Exercise prompt: Rewrite the lines from the one holding "Image resolution: width=250" through the one holding "tap(192, 112)", inclusive, replacing "Portugal" with "Brazil" and leaving everything else as it is.

Provided data:
--------
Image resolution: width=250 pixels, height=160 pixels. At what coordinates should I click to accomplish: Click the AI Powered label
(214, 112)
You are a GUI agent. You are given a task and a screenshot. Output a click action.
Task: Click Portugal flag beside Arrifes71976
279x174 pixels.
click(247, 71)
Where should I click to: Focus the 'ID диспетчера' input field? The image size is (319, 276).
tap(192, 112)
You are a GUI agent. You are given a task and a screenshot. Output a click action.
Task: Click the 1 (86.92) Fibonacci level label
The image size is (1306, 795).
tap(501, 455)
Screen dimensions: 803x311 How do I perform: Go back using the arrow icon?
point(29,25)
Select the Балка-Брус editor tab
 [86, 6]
--------
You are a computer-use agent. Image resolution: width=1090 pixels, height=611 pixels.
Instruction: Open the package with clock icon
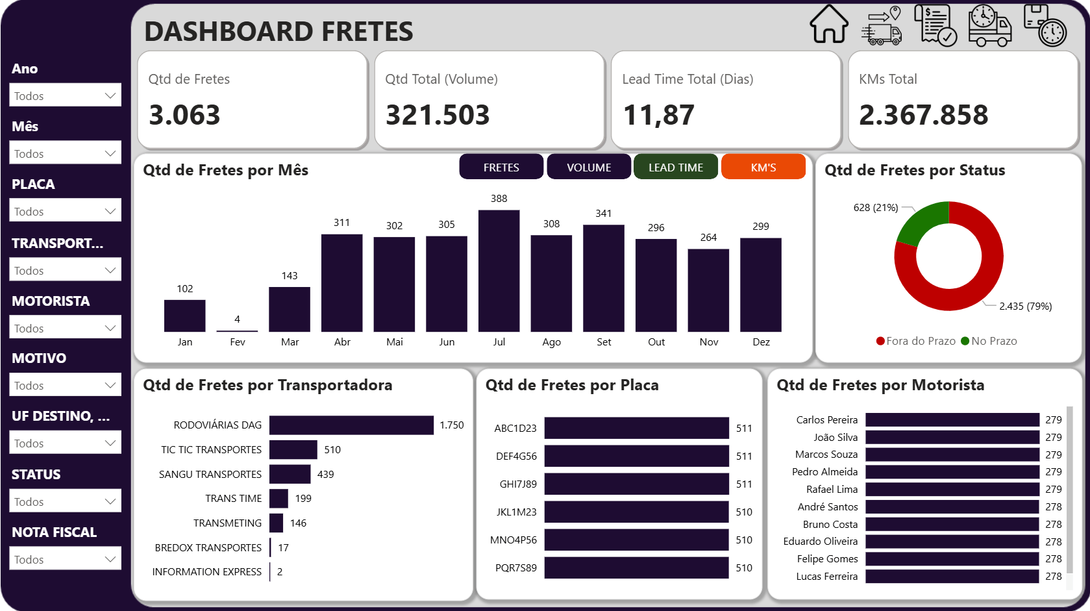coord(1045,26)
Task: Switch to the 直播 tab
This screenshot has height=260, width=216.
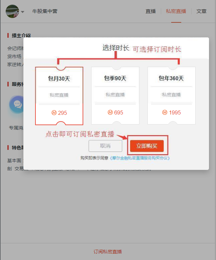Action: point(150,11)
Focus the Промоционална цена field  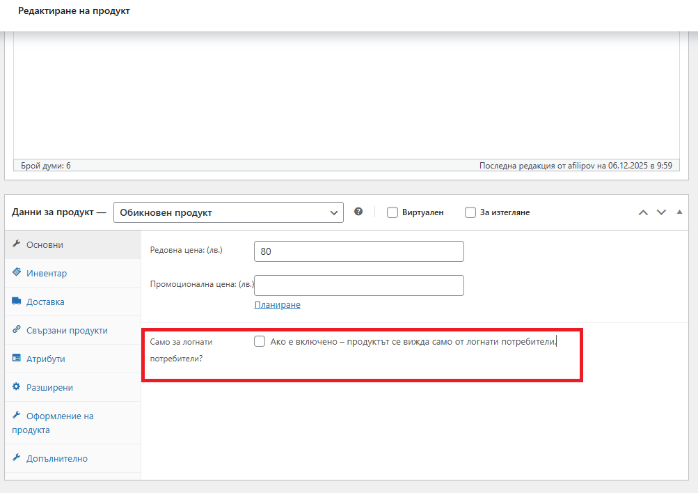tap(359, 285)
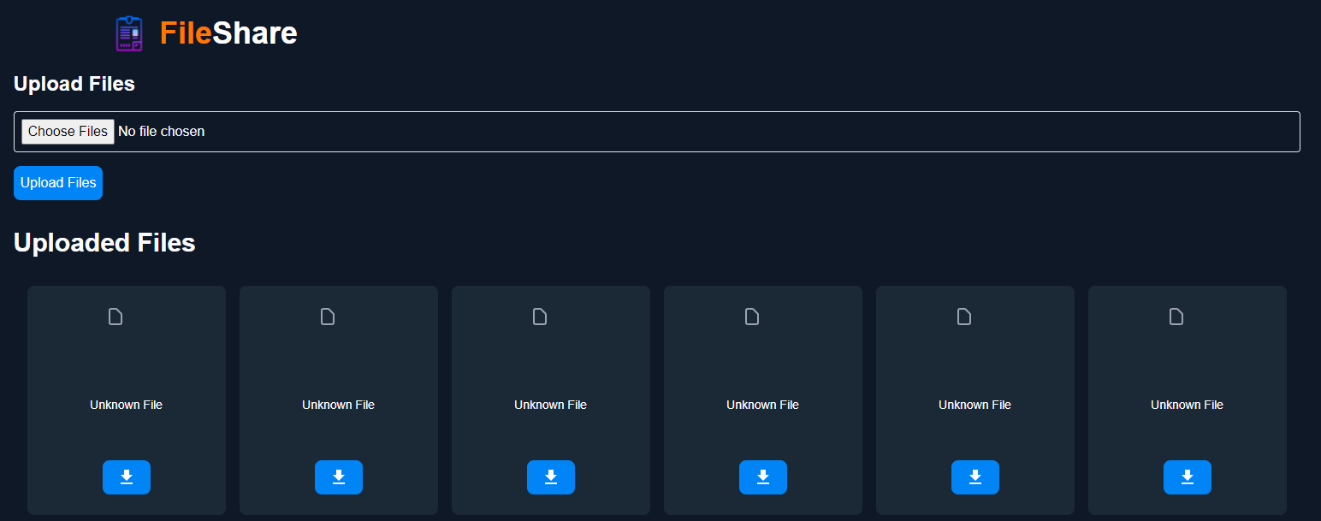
--------
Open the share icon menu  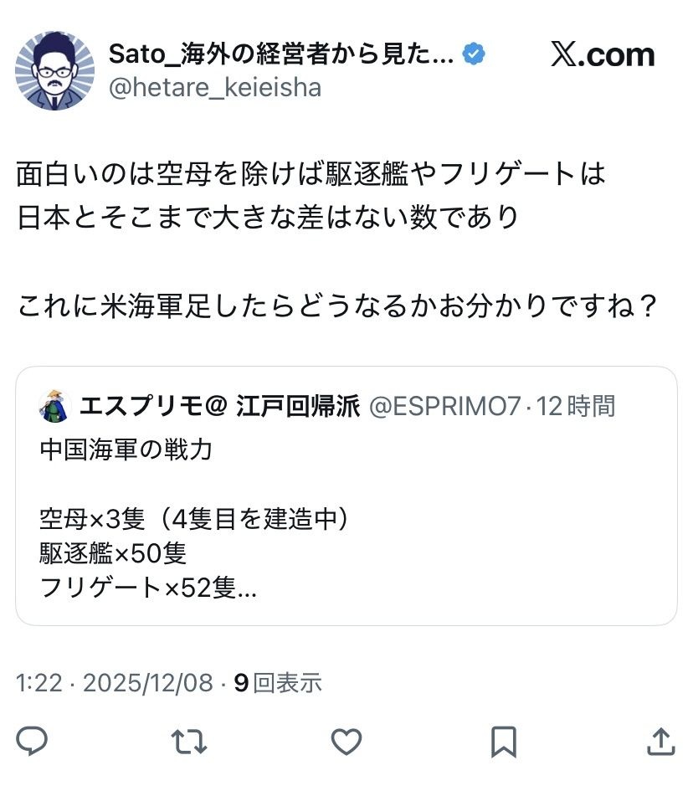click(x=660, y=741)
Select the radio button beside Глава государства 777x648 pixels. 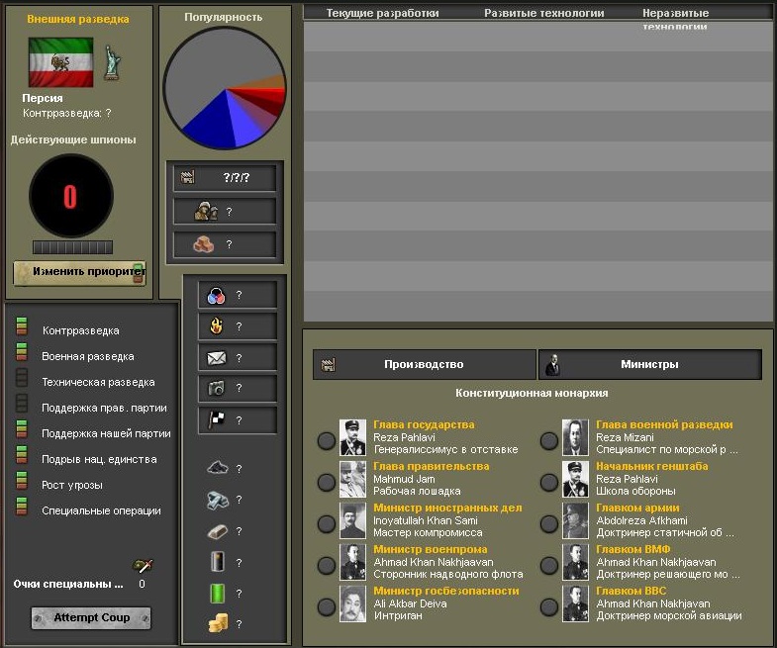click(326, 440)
--------
Exercise answer:
Image resolution: width=250 pixels, height=160 pixels. At what coordinates should I click to accomplish: Click the AI Powered label
(214, 112)
You are a GUI agent. You are given a task and a screenshot. Output a click action.
Task: Click Brazil flag beside Arrifes71976
279x174 pixels.
click(247, 71)
Where should I click to: Focus the 'ID диспетчера' input field? The image size is (319, 276).
tap(192, 112)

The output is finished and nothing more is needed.